The reality of this is that we need to be open to, and want this experience to occur, yet not trying to force it (Hycner 1995:10). One needs to get into the life raft, ready to encounter the ocean and wanting to survive, but a life raft can’t be controlled like a ship with a rudder. Perhaps the ocean can take us along, not forcing our way. This could be an option for us to abandon our ships called racism, and perhaps ‘grace’ can meet us there in the ocean streams.


Racism is alive and well in South Africa and does not exclude the so-called ‘freeborn’; yes, it needs deconstruction, and this research wants to put a way (not the way) forward in advancing one step closer in achieving this. Deconstructing racism lies in the efforts of individuals and systems to become bridges to truly connect with ‘others’ (I-Thou). This should encourage us to physically and mentally leave our comfort zones and find life in the uncertain terrain of otherness where diverse people contribute to each other’s humanity (I-Thou). On this journey we need awareness and the courage to change some of our de facto beliefs and attitudes.

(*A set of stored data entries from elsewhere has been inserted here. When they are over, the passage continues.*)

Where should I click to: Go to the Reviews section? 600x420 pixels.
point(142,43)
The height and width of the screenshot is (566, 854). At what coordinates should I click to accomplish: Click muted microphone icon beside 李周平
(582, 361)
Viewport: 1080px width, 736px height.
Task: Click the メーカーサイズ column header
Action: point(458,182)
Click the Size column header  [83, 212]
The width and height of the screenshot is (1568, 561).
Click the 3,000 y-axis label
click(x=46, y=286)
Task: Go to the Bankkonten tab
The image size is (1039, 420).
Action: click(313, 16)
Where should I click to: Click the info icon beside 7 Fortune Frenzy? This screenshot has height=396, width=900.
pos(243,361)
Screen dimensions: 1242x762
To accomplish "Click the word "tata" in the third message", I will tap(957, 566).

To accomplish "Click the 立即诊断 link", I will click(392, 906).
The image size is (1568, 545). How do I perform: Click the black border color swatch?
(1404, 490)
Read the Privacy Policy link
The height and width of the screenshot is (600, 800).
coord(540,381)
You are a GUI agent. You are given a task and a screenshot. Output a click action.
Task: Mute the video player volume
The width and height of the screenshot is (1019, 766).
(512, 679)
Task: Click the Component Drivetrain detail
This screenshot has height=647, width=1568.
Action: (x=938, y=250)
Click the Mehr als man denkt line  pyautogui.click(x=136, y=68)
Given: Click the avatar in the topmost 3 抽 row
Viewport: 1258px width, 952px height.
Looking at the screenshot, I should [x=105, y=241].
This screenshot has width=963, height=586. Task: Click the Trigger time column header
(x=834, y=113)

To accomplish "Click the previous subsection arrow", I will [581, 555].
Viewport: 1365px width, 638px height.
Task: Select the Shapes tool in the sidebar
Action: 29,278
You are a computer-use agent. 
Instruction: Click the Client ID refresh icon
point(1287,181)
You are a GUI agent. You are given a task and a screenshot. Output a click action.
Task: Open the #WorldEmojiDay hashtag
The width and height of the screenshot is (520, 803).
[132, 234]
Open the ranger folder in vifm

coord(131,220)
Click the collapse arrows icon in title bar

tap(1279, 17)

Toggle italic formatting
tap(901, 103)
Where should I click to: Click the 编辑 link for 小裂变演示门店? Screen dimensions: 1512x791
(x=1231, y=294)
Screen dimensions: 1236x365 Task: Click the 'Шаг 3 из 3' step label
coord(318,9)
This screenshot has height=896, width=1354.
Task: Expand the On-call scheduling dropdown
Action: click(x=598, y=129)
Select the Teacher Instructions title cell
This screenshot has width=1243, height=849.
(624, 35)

This research indicates that if we sacrifice our ‘little will’, which is unfree and ruled by things, and drives to our ‘great will’, we move away from being determined to find destiny. In essence, this research shows that our greatest enemy in this life is small-selves (false-self) that we usually think we are. Through Buber’s philosophy, this research amounts to an incisive critique of the systemic imbalances and pathologies that run through many of our Afrikaner adolescents, but it also offers the paradigm of a powerful and compelling alternative to us. Perhaps in the final analysis the central question is whether in our way of life where so much draws us further and further into the world of ‘It’ we can nonetheless find within ourselves the sensitivity to detect the opportunity to enter into a real relationship with each other and then have the courage to actively do so – a question that plays out across our lives both individually and socially.


Competing interests

The author declares that he has no financial or personal relationships that may have inappropriately influenced him in writing this article.

Author’s contributions

S.v.D. is the sole contributor of this article, which was derived from his doctoral thesis under the supervision of Prof. J. C. Müller (Department of Practical Theology, Faculty of Theology, University of Pretoria).

Ethical considerations

The author obtained research ethics approval for the research of his doctoral thesis as described and quoted in this work. The author declares that he observed the ethical standards required in terms of the University of Pretoria’s code of ethics for researchers and the policy guidelines for responsible research.

Funding information

This research received no specific grant from any funding agency in the public, commercial or not-for-profit sectors.

Data availability statement

Data sharing is not applicable to this article as no new data were created or analysed in this study.


The views and opinions expressed in this article are those of the author and do not necessarily reflect the official policy or position of any affiliated agency of the author.